A. Imnadze was sentenced in December 1978 (CCE 53.19-2) for ‘anti-Soviet agitation and propaganda’ to five years in strict-regime camps and four years’ exile.

Vasyl Sichko was expelled from the university not in 1973 (as first written in CCE 53.17), but in 1977. He was expelled because his father Petro Sichko had refused to work for the KGB (so writes Vasily’s mother Stefania Petrash). The Sichkos, father and son, spoke at the grave of Ivasyuk not on 12 June (CCE 53.17), but on 10 June.

*

At the beginning of June, Captain Rak (Perm Camp 35) seized the draft manuscript of a statement from Kamil Ismagilov.

As a result of the incident, an order was issued condemning him to 10 days in a punishment cell, but this was done only on 15 June, the day S. Kovalyov began his hunger-strike (CCE 53.19-1). On 28 June, ending his own hunger-strike, Ismagilov informed the camp administration that he intended to strike from 10 July if Kovalyov’s demands had not been met by then.

On 2 July A. Yuskevich began a three-day hunger-strike in support of Kovalyov.
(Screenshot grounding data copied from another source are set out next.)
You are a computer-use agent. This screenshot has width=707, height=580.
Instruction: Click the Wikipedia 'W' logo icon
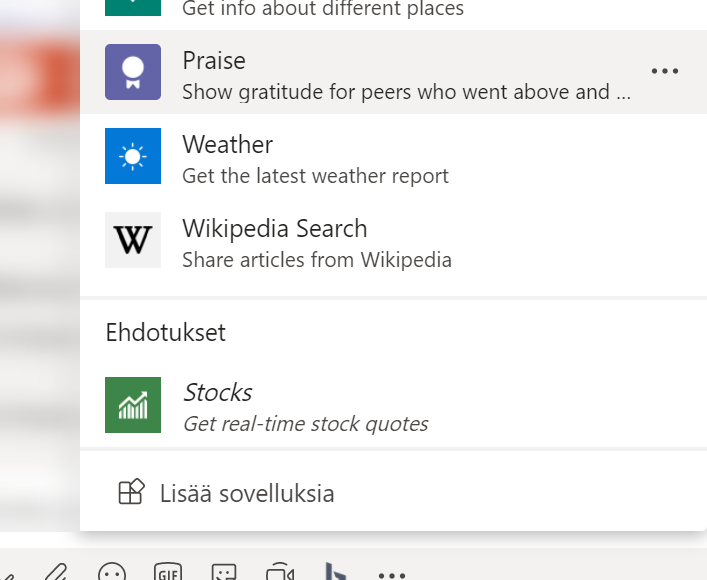click(x=133, y=240)
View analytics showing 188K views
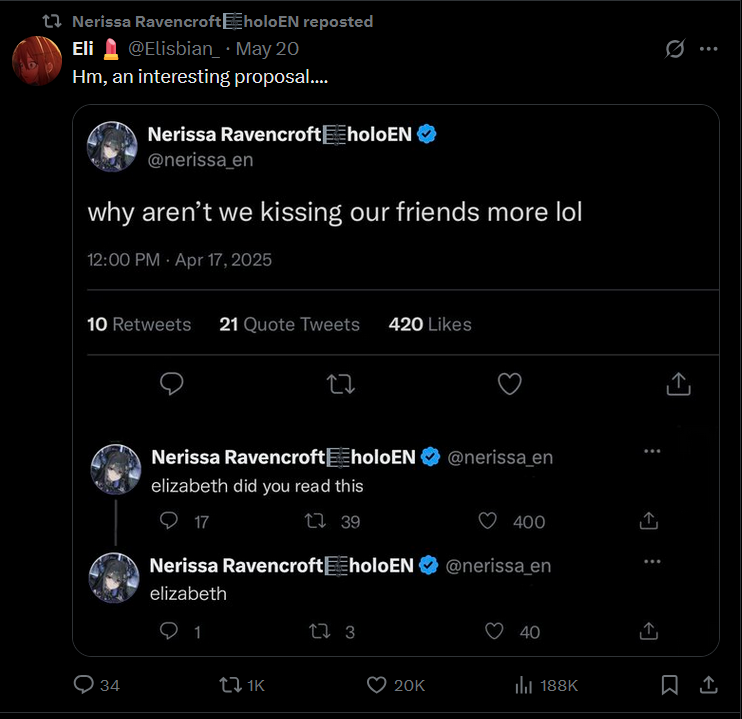 click(523, 685)
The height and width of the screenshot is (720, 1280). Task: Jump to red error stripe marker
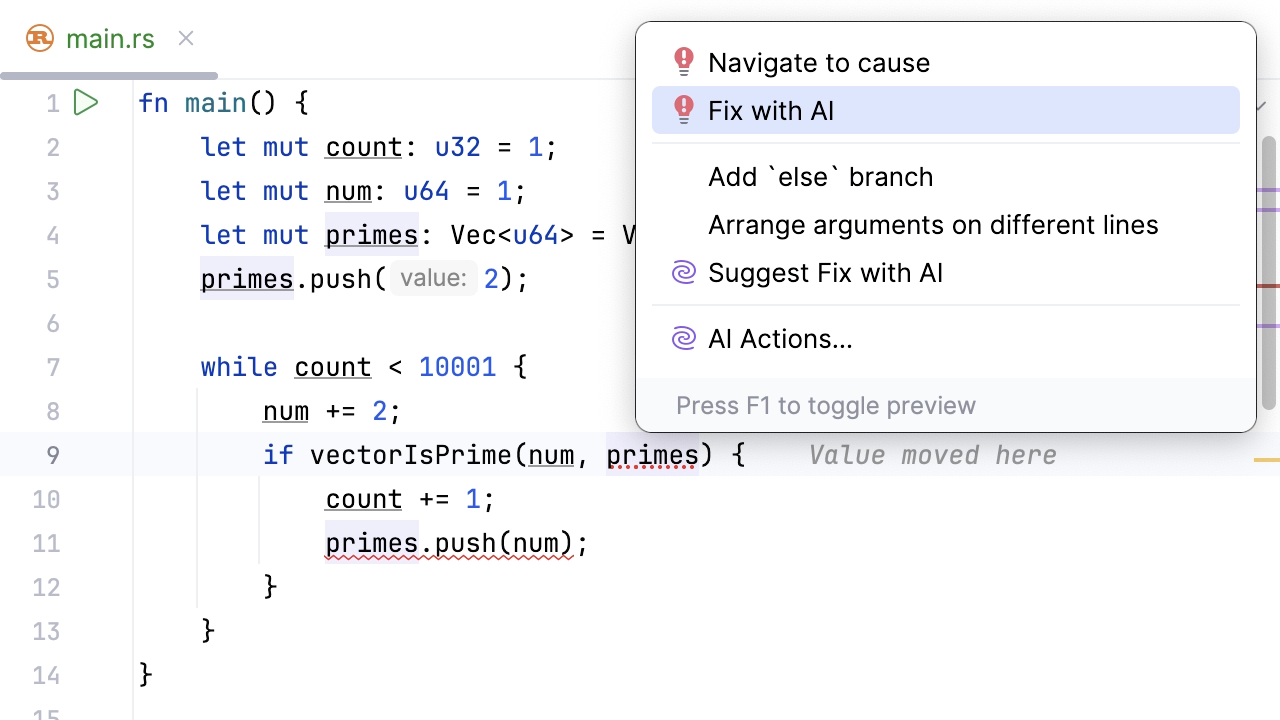coord(1267,285)
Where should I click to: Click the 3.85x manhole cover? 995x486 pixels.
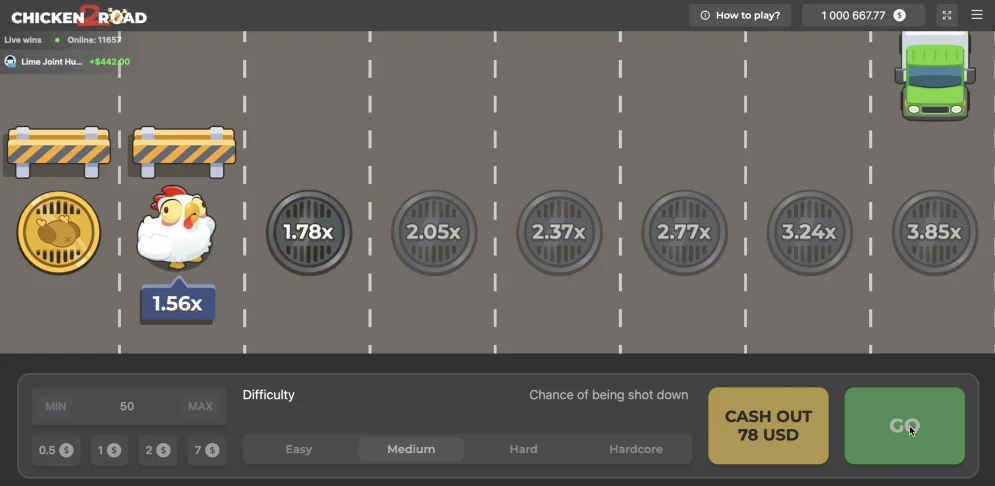coord(934,232)
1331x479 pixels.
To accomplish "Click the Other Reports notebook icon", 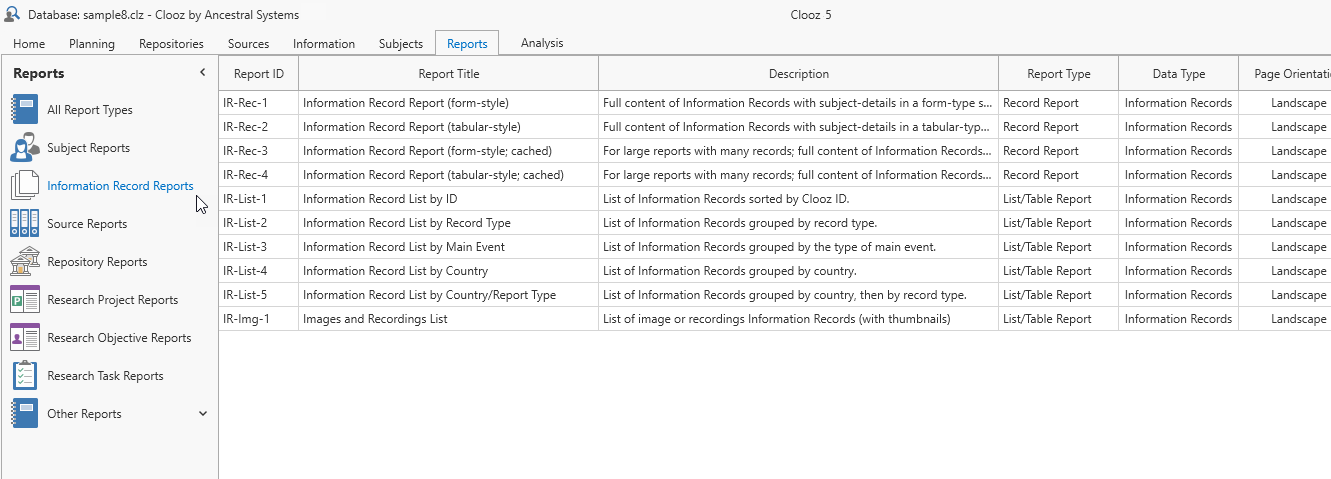I will (x=24, y=414).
N. Grigoryan (CCE 53.19-1) declared a three-day hunger-strike on 4 July — also In support of Kovalyov.

*

A. V. Nikitkov, Presbyter of the Ryazan Baptist congregation, and N. F. Popov were sentenced only under Article 190-1 of the RSFSR Criminal Code (CCE 53.24). The charge under Article 142 was dropped in both cases during the pre-trial investigation.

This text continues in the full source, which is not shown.